* _Passage_:
○ ○ ○ ○ ○

On Wednesday, August 27, 2003, at 01:19 PM, Roger Sayle wrote:


On Wed, 27 Aug 2003, Bradley Lucier wrote:
On rs6000 fmadd is enabled by default.  I have no opinion about this.
Enabling fmadd is compatible with IEEE 754 arithmetic, since IEEE 754
does not say what happens you have operations involving more than two
operands.

If fmadd where being added as target intrinsic such as __builtin_fmadd I couldn't agree. However, as generic RTL patterns in the .md files these will be used whenever CSE, GCSE or combine tries mushing two expressions into one. i.e. if the programmer writes:

	x = a * b;
	y = x + c;

IEEE 754 has its opinions on rounding, but GCC will still manage to
use fmadd.  Perhaps a safer approach is a __builtin_fmadd (perhaps
even on all platforms using a default mult-then-add implementation
when a special isnsn isn't available), and then guard the implicit
use of fmadd with flag_unsafe_math_optimization.

I'm sorry, I don't understand this. My understanding is that the rs6000 port will *not* use fmadd if you give the -mno-fused-madd flag. So there is now a way to "guard the implicit use of fmadd". Yes, it would be nice to have an intrinsic __builtin_fmadd for some purposes.

○ ○ ○ ○ ○

* _Information provided_:
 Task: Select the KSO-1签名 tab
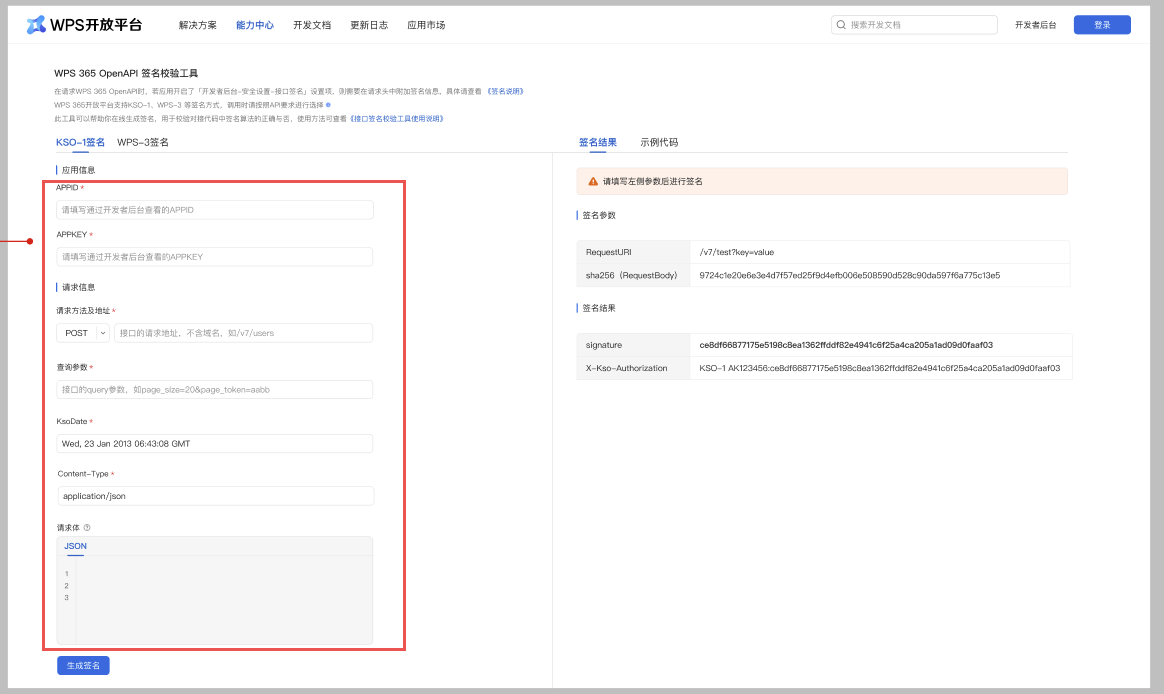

○ ○ ○ ○ ○

* _Request_:
Pick up the email discussion about fmadd in GCC after its last sentence and keep it going.

* _Output of the exercise_:
In other parts of the code, using FFT for fast bignum arithmetic for
example, I cannot tolerate flag_unsafe_math_optimizations (since that
may introduce too large errors in the precomputed sine and cosine
tables), but fmadd is just fine, since it actually reduces the errors
when used.  There is a beautiful paper by Colin Percival that gives
relatively sharp global error bounds for FFTs, and the hypotheses are
satisfied with our without fmadd, but the hypotheses are not satisfied
if the sine/cosine tables are not accurate enough.

Ok, I'll read up some more on FFTs for bignum arithmetic. It was my understanding that this was one area where fair amount of inaccuracy was tolerated, but I guess the problem then becomes how much you can get away with?

Well, you would like to use the floating-point fft code for as large integers as possible, so you need to have good error bounds for the fft; here are comments from my bignum fft code that refer to the paper by Percival:


#|
;; see the wonderful paper
;; "Rapid multiplication modulo the sum and difference of highly
;; composite numbers" by Colin Percival, electronically published
;; by Mathematics of Computation, number S 0025-5718(02)01419-9, URL
;; http://www.ams.org/journal-getitem?pii=S0025-5718-02-01419-9
;; that gives these very nice error bounds.  This should be published
;; in the paper journal sometime after March 2002.

(define epsilon (expt 2. -53))
(define bigepsilon (* epsilon (sqrt 5)))
(define n 27)
(define beta (expt 2. -53)) ;; accuracy of trigonometric inputs
(define l 8)
(define norm-x (sqrt (* (expt 2 n) (* (expt 2 l)
(expt 2 l))))) ;; overestimate by 0.5%
(define norm-y norm-x)
(define error (* norm-x
norm-y
;; the following three lines use the slight overestimate that
;; ln(1+epsilon) = epsilon, etc.
;; there are more accurate ways to calculate this, but we
;; don't really need them.
(- (* (exp (* 3 n epsilon))
(exp (* (+ (* 3 n) 1) bigepsilon))
(exp (* beta 3 n)))
1)))
(pp error)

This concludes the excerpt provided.